Da ist er wieder, mein ständiger Begleiter.
Nach 3 regenfreien Tagen sieht es nun wieder nach Dauerregen aus. Seit Geilo regnet es gleichmäßig. Heute morgen dagegen, begann alles sehr gemächlich. Über Nacht hatte es sich wieder bezogen, ich hatte gut geschlafen und brauchte weit über zwei Stunden um loszufahren.
Während ich packte, begann sich Südwind zu entwickeln, also Gegenwind. Die ersten Kilometer ließ ich sehr langsam angehen, doch schon nach sieben Kilometern kam das erste Schneefeld und ich mußte schieben.
Eines von 7 Schneefeldern auf dem Rallarvegen
Im ständigen Wechsel von Schieben und fahren, insgesamt hatte ich sieben Schneefelder zu durchqueren, kam ich zu dem entscheidenden Paß mit 1312 Metern Höhe. An dieser Stelle erreicht die Bergenbahn ihren höchsten Punkt.
In einem Tunnel, der zum Schutz der Eisenbahn vor starken Schneefällen gebaut war, überquerte ich die Gleise. Kurz darauf begegnete mir ein deutscher Radfahrer, der von Oslo bis hier eine Woche unterwegs war und weiter zu einer Inselgruppe im Norden (vielleicht die Lofoten ?) fliegen wollte.
Vor dem Paß kam mir, über viele Kilometer verstreut, eine Gruppe von ca. 70 Kindern und Erwachsenen auf Rädern entgegen. Von hier bis Finse ist die Strecke sehr stark durch die Wellblechtunnel der Bahn geprägt, was durch die scheinende Sonne teilweise einen überirdischen Eindruck hinterließ, im allgemeinen aber störte. Viele der Seen waren teilweise oder auch ganz von Eis bedeckt und überall auf den Hängen lag Schnee. Finse ist der Tourismustreffpunkt der Gegend. Hinter dem Finsevatn liegt der Hardangerjökulen, der Gletscher auf dem Scott 1909 für das Erreichen des Südpols trainierte.

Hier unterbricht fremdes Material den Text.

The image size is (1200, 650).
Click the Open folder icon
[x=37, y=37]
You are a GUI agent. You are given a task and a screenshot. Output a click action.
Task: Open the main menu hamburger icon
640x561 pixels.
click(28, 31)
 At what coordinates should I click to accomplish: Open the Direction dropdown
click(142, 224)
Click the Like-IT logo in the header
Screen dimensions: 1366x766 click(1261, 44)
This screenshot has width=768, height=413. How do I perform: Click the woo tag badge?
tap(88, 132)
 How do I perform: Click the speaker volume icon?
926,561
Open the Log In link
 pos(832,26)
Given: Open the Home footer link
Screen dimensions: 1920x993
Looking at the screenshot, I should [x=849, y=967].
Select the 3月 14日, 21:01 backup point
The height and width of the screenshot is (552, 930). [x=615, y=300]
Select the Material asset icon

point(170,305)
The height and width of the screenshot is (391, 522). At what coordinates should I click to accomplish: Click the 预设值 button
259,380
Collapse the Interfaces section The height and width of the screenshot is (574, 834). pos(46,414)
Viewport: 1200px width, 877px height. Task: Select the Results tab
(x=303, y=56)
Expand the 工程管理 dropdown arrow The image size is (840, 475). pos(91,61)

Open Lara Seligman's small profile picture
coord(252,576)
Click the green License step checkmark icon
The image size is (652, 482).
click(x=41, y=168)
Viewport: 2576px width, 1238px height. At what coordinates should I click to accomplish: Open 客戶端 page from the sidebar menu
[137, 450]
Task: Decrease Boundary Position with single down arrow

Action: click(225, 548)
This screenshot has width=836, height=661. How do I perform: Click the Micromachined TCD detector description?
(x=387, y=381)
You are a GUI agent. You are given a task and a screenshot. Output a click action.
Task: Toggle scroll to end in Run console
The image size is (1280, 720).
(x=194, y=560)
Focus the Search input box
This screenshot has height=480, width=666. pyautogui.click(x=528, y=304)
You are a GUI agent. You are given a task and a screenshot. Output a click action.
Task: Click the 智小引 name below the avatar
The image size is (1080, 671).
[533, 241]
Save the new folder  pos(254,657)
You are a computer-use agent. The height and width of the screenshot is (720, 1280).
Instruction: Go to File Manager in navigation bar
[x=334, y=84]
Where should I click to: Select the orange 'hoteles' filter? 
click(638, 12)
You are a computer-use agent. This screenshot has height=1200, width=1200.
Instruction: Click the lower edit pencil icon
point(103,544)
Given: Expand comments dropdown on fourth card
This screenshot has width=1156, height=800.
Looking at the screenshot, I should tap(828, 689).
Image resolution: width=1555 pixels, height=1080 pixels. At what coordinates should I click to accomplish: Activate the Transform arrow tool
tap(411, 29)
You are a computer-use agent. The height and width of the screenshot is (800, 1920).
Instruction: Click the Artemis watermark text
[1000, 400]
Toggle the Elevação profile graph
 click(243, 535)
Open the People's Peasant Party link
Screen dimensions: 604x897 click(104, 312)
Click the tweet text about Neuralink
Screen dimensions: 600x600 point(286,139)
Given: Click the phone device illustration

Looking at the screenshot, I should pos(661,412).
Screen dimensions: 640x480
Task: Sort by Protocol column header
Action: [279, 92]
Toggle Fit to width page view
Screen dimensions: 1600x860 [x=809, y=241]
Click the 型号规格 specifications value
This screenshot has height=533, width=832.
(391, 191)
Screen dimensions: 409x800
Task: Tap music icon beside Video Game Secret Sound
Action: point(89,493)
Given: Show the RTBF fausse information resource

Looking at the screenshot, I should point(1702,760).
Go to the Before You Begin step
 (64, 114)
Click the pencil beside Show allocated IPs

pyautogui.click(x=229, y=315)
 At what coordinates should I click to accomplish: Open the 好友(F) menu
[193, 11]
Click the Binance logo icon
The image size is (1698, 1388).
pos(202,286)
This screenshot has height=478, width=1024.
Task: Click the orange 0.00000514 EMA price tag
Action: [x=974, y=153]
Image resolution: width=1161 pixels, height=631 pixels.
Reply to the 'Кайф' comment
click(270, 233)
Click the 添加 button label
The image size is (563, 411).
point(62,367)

Ab Finse war die Gegend anders. Das Tal wurde breiter und die Berge waren nicht mehr so hoch, Schnee war fast nirgends zu sehen. Mit ständigem auf und ab ging es allmählich tiefer, die restliche Strecke des Rallarvegens war sehr einfach zu fahren. Der Weg scheint zu einer Art touristischem Trampelpfad verkommen zu sein.
In den ca. fünf Stunden die ich heute neben der Bahn gefahren bin, kamen mir insgesamt mehr als 150 Radfahrer entgegen. Die meisten waren ungenügend für die Gegend ausgerüstet. Trotz der Bahntrasse, die ein verirren fast unmöglich macht, sollte man nie vergessen, daß die Strecke mitten durchs Hochgebirge führt und auch mitten im Hochsommer mit Schnee zu rechnen ist.
Nach der Holperei nutzte ich den glatten Asphalt bis Geilo für einen Sprint und legte die 23 Kilometer in 40 Minuten zurück. In Geilo füllte ich meine Vorräte wieder auf und kaufte Äpfel, Rosinen, leckeren Kuchen und Brot.
Hinter Geilo folgten drei etwa gleich hohe Pässe und dazwischen ging es jeweils ca. dreihundert Meter abwärts. Den ersten Paß ging ich ganz locker an, da ich noch weit fahren wollte. Auf dem letzten Stück fing es an, gleichmäßig zu regnen. Oben angekommen zog ich mir Regenzeug an und rollte auch wieder gemächlich hinab, um den nächsten Paß hinaufzuklettern.
Durch den Regen zog es sich in die Länge wie Gummi und oben auf dem zweiten Paß angekommen, hatte ich alle Lust am Weiterfahren verloren. Kurzentschlossen suchte ich mir hier oben in tausend Metern Höhe einen Schlafplatz in dem leicht verkrüppelten Birkenwäldchen am Straßenrand und stellte das Zelt auf.
Jetzt pocht der Regen aufs Zelt, mal stärker, mal schwächer und ab und zu ist ein Auto zu hören.